Military Alliance and Colonial Investment
The creation of a subsidiary alliance in 1798 was another step towards weakening powerful kingdoms, Mughal, Marathas etc., and taking over the small Indian states. In this alliance, princely rulers were forbidden from negotiating treaties with any other Indian ruler without first making inquiries to Company officials. They were also forbidden from maintaining any standing armies. Indian princely states were instead protected by the troops of the British and paid for their upkeep. After the revolt of 1857, all the territories owned by the BEIC were transferred to the British Crown under the Government of India Act 1858. However, the annexation of territories within and beyond India continued.

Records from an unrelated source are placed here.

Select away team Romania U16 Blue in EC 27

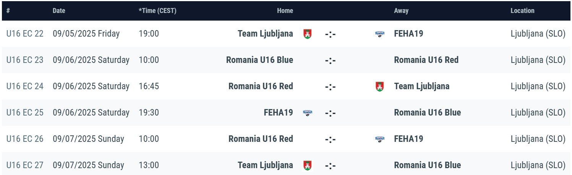427,165
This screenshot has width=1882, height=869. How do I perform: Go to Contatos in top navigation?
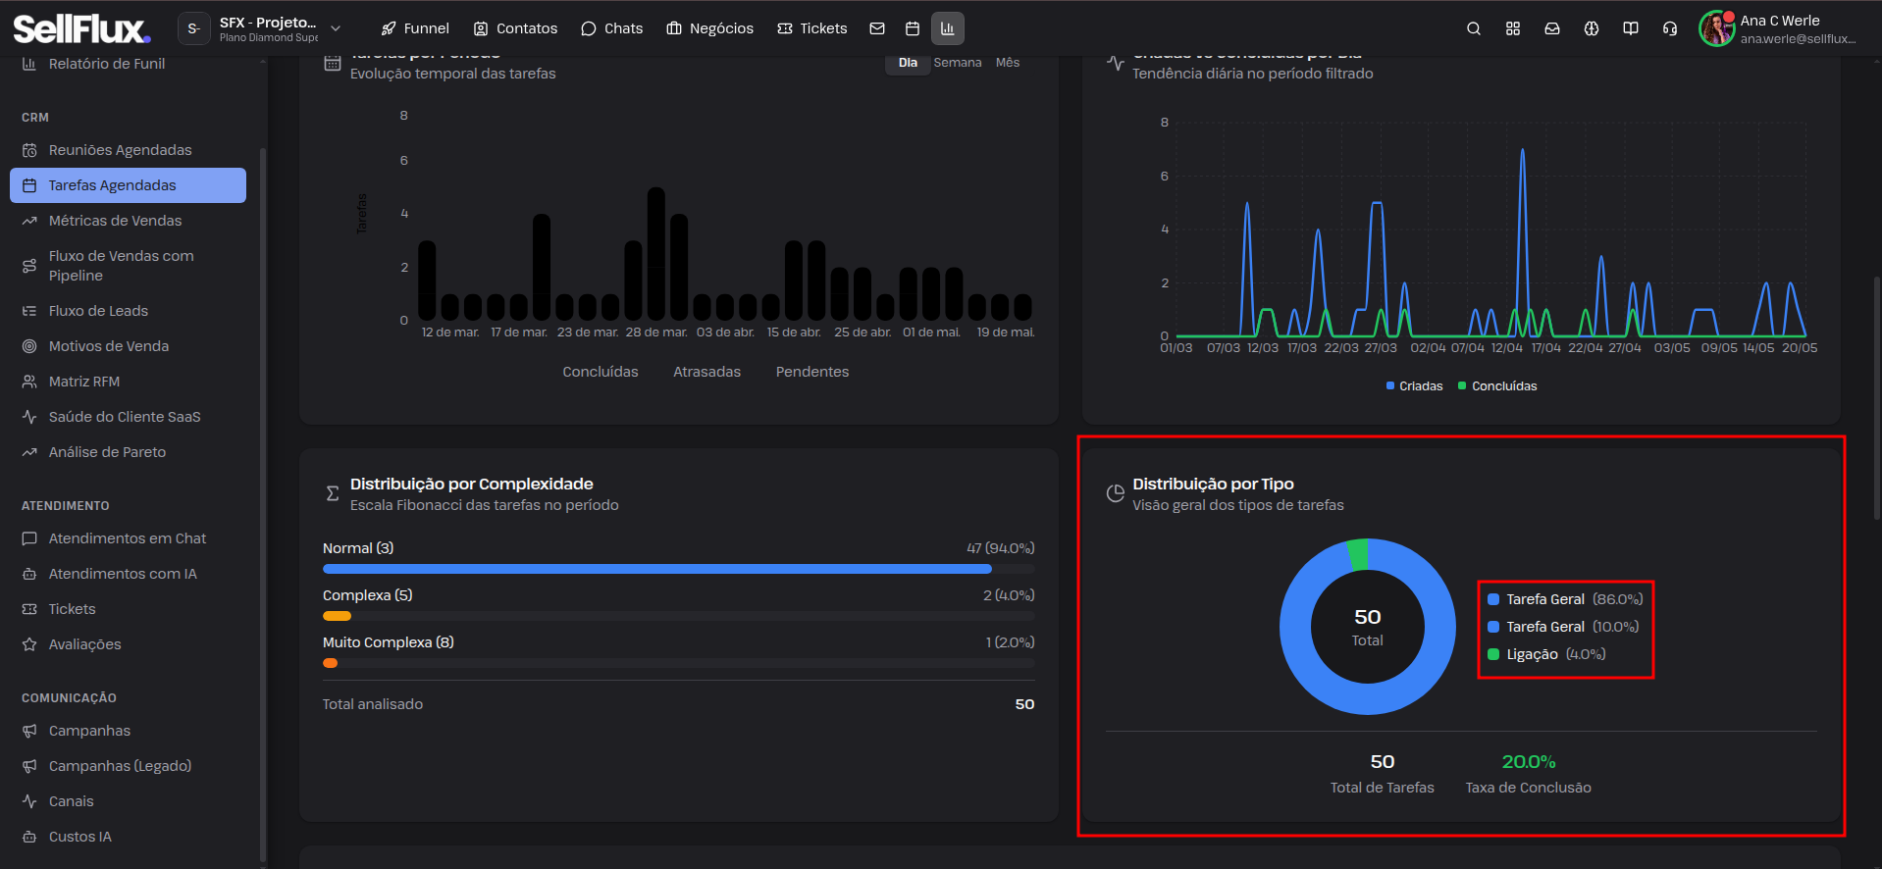pos(515,28)
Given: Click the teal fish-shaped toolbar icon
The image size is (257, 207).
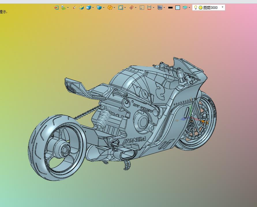Looking at the screenshot, I should 185,8.
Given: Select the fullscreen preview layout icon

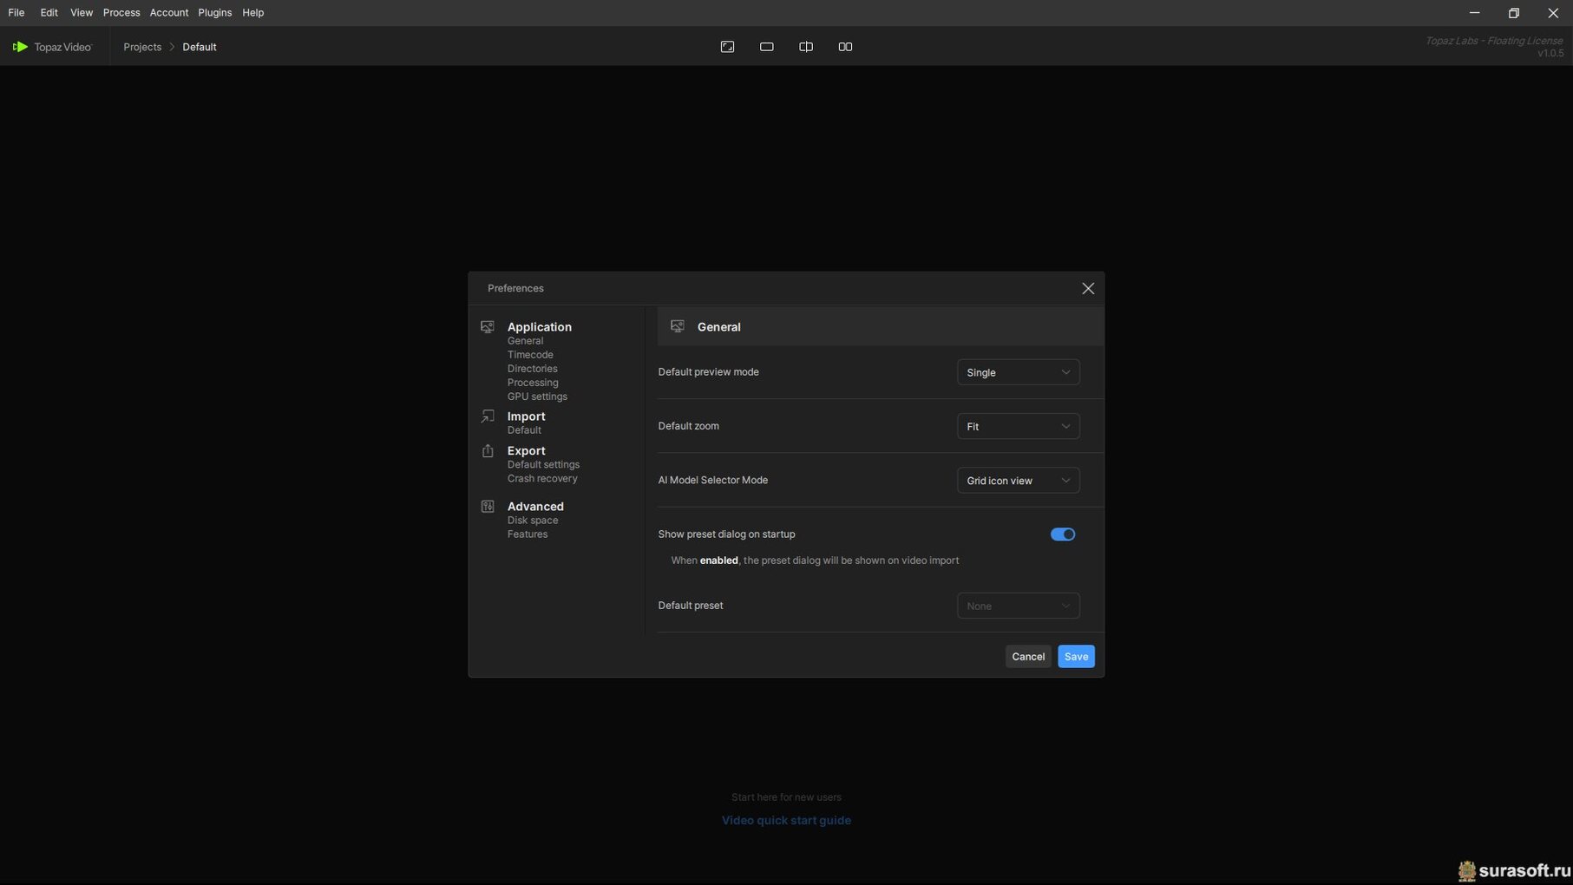Looking at the screenshot, I should coord(727,47).
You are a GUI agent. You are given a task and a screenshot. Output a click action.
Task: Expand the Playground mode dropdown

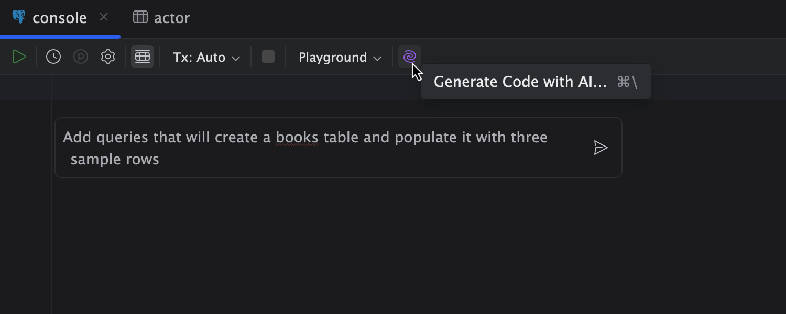click(340, 57)
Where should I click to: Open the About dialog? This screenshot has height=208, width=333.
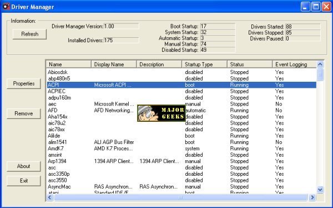click(x=23, y=166)
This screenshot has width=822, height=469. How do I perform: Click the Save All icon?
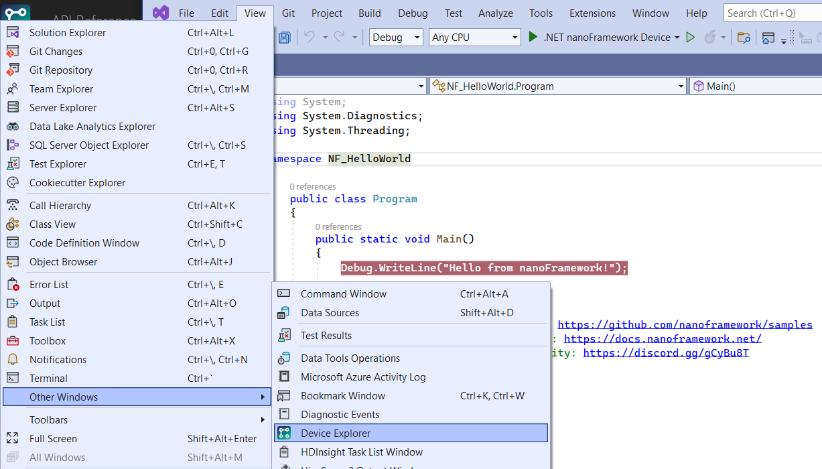coord(284,38)
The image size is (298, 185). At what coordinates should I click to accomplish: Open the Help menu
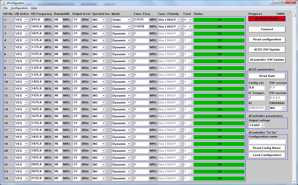(34, 8)
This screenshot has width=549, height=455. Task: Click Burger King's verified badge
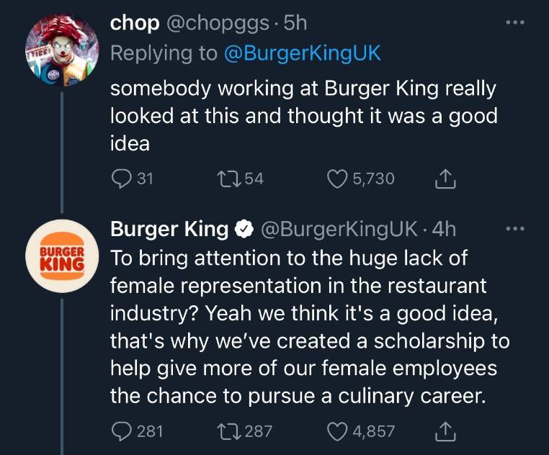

Sornarajah writes that in the 18th and 19th centuries, investment was largely made in the context of colonial expansion. Such investments were protected under the integrated colonial legal systems and imperial powers. Martti Koskenniemi, similarly, argued that trade in potentially hostile territories required investment in factories and fortifications that might not be forthcoming unless the investors were guaranteed monopoly rights. These investments were protected under the integrated colonial legal systems and imperial powers. The power to lobby for such laws would have been necessary as the territories and properties acquired by BEIC were later transferred to the British Crown. These investments were protected by huge tax levied from Indian farmers, zamindars (landowners), and provincial kings also known as ‘drain of wealth’.
In general, international law occupies limited space in mainstream cinema, and depictions of colonial legal administration are sparse. The literature relating to popular culture and international law has also given little attention to the culture of anti-colonial resistance in art, music, and cinema. Perhaps the reason for the absence of depictions of colonial legal administration in movies is the complex nature of legal administration and its relative value for post-colonial audience.
The author would like to thank the reviewers and editors of this symposium for comments and corrections. Errors, if any, are attributable only to the author.